Blowing Hubble bubbles
Shock. Horror. SMS messages are more expensive than data transmission from the Hubble Space Telescope. So says a scientist at the University of Leicester.
Problem is, academics are often surprisingly ignorant of economics, whether in theory or in practice. This — and the fact that most haven’t ever worked for a private firm in the real world — may explain the appeal of radical-left politics among university faculties across the world.
This fellow, probably an excellent scientist, is an excellent example. He doesn’t recognise as simple fact that price has no relation to cost. None whatsoever. You cannot derive price from cost, nor infer cost from price. Impossible, unless the price is regulated.
(The scientists at physorg.com don’t know much about writing headlines, either, but we can let that slide since they don’t presume to write media analysis.)
Space scientist says texting is four times more expensive than receiving scientific data from space
A University of Leicester space scientist has worked out that sending texts via mobile phones works out to be far more expensive than downloading data from the Hubble Space Telescope.
Dr Nigel Bannister’s calculations were used for the Channel 4 Dispatches programme “The Mobile Phone Rip-Off”.
He worked out the cost of obtaining a megabyte of data from Hubble — and compared that with the 5p cost of sending a text.
He said: “The bottom line is texting is at least 4 times more expensive than transmitting data from Hubble, and is likely to be substantially more than that.”

════════════════════

### Description of the task
Write out, word for word, the part of the Hubble data-cost commentary starting with "(The scientists at" and going on through "data from the Hubble Space Telescope.".

### Given data
════════════════════

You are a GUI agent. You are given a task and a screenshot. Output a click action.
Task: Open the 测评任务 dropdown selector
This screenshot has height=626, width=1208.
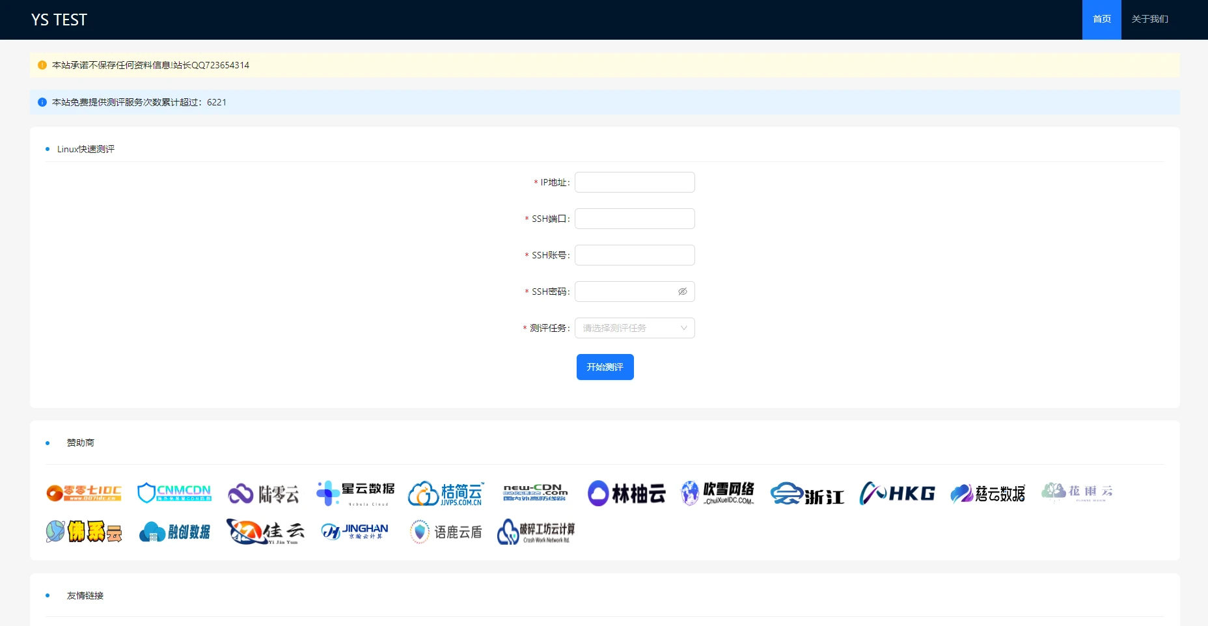point(628,328)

════════════════════

### Solution
(The scientists at physorg.com don’t know much about writing headlines, either, but we can let that slide since they don’t presume to write media analysis.)
Space scientist says texting is four times more expensive than receiving scientific data from space
A University of Leicester space scientist has worked out that sending texts via mobile phones works out to be far more expensive than downloading data from the Hubble Space Telescope.